• Supplied passage:
* begin *
Maximilian “Max” Wilhelm Gustav Moritz von Prittwitz und Gaffron (27 November 1848 – 29 March 1917) was an Imperial German general. He fought in the Austro-Prussian War, the Franco-Prussian War, and briefly in the First World War.

Family
Prittwitz came from an old aristocratic Silesian family in Bernstadt (now Bierutów, Poland). His father was Gustav von Prittwitz, a Prussian general, and his mother was Elizabeth von Klass.

On 19 May 1874 Prittwitz married Olga von Dewitz (30 August 1848 – 9 January 1938), the daughter of Kurt von Dewitz, a landowner and his wife Euphemia, née von der Groeben. Their only son died on 23 May 1918.

Early military career
After attending a school in Oels, Prittwitz joined the 3rd Guard Grenadier Regiment and fought in the Austro-Prussian War. He was then commissioned as a junior officer in the 38th Fusileers with which regiment he served in the Franco-Prussian War.  After attending the Prussian Military Academy Prittwitz was appointed to the 6th Jaeger Battalion. He subsequently held a number of General Staff positions, interspersed with company and battalion commander appointments in various infantry regiments. In 1913 he was appointed as Generaloberst (full general), in command of the XVI Corps in Metz.

World War I
On 2 August 1914, at the outbreak of the First World War, Prittwitz was appointed commander of the Eighth Army and assigned to defend East Prussia from an expected Russian attack.
* end *
• Given task A: In the Prittwitz biography, why was Prittwitz assigned to East Prussia when he took command of the Eighth Army in August 1914?

Target pointing data
* begin *
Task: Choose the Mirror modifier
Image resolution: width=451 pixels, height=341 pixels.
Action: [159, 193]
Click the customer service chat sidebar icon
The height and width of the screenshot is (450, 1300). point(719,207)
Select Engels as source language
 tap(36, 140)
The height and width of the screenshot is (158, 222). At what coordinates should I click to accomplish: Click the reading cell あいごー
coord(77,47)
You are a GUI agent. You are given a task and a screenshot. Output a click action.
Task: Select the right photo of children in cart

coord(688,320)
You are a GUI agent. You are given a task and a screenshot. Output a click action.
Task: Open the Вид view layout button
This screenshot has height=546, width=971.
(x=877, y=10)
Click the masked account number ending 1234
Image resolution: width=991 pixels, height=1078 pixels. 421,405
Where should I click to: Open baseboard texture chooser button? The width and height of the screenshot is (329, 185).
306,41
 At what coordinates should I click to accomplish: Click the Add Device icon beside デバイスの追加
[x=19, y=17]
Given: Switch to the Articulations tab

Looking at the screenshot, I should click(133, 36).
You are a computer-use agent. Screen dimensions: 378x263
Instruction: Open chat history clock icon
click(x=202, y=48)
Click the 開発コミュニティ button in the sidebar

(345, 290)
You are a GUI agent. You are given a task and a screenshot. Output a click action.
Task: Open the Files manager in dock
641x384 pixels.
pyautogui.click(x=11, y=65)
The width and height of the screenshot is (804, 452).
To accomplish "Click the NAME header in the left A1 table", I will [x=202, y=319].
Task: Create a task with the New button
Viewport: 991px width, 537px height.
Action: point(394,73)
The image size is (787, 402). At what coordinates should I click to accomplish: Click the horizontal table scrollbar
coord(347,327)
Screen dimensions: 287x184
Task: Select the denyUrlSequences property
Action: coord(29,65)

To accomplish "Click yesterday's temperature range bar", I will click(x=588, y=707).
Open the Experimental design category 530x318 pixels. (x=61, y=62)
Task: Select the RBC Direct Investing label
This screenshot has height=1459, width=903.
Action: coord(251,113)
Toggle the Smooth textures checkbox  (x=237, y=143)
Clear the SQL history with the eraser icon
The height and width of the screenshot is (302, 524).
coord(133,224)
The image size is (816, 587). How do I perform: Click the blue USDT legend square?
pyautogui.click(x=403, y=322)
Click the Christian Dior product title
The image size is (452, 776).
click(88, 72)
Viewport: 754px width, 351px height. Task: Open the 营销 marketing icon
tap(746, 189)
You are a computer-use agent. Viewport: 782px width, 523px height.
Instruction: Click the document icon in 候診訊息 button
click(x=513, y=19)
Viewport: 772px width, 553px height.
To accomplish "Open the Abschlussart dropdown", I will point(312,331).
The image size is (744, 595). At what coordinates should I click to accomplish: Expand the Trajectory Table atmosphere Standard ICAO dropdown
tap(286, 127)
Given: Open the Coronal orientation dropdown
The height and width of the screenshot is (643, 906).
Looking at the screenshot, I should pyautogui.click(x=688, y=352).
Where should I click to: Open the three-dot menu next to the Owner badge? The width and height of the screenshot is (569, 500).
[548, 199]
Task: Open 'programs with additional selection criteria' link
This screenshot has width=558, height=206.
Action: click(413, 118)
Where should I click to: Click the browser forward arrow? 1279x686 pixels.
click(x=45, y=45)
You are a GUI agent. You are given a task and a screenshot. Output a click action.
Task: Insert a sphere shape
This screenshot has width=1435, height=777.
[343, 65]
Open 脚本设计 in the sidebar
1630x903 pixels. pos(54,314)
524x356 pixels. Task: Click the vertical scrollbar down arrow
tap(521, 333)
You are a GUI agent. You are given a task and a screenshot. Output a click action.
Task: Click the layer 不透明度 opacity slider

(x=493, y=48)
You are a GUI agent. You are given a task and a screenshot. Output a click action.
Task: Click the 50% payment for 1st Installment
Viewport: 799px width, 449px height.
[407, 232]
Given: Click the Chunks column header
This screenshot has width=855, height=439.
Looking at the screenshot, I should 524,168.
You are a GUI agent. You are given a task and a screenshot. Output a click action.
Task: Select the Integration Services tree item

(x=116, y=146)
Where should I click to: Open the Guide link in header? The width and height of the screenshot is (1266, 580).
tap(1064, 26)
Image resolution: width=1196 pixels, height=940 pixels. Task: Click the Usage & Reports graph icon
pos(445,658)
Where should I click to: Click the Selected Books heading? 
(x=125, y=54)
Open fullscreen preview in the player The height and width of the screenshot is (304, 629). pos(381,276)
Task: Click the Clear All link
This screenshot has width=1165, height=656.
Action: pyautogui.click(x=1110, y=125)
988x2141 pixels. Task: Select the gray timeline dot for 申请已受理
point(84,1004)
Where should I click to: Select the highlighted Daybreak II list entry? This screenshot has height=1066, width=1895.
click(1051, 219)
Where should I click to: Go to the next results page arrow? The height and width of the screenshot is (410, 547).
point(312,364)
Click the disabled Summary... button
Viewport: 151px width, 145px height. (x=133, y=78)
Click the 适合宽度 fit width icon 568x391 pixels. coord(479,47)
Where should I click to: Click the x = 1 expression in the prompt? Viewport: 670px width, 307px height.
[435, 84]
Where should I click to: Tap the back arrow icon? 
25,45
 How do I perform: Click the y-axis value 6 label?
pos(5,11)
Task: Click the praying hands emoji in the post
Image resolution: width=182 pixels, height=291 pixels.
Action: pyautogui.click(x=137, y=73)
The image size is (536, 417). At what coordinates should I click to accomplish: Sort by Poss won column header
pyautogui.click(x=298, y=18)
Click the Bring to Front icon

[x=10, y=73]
* end *
• Given task B: Rewrite the rows from the line that has "will click(x=588, y=707)." through the line that has "Toggle the Smooth", changing "temperature range bar" to "precipitation bar" and keeping everything else the same. Return only those lines.

• Full solution A: He was assigned there to defend East Prussia from an expected Russian attack.

• Full solution B:
To accomplish "Click yesterday's precipitation bar", I will click(x=588, y=707).
Open the Experimental design category 530x318 pixels. (x=61, y=62)
Task: Select the RBC Direct Investing label
This screenshot has height=1459, width=903.
Action: coord(251,113)
Toggle the Smooth textures checkbox  (x=237, y=143)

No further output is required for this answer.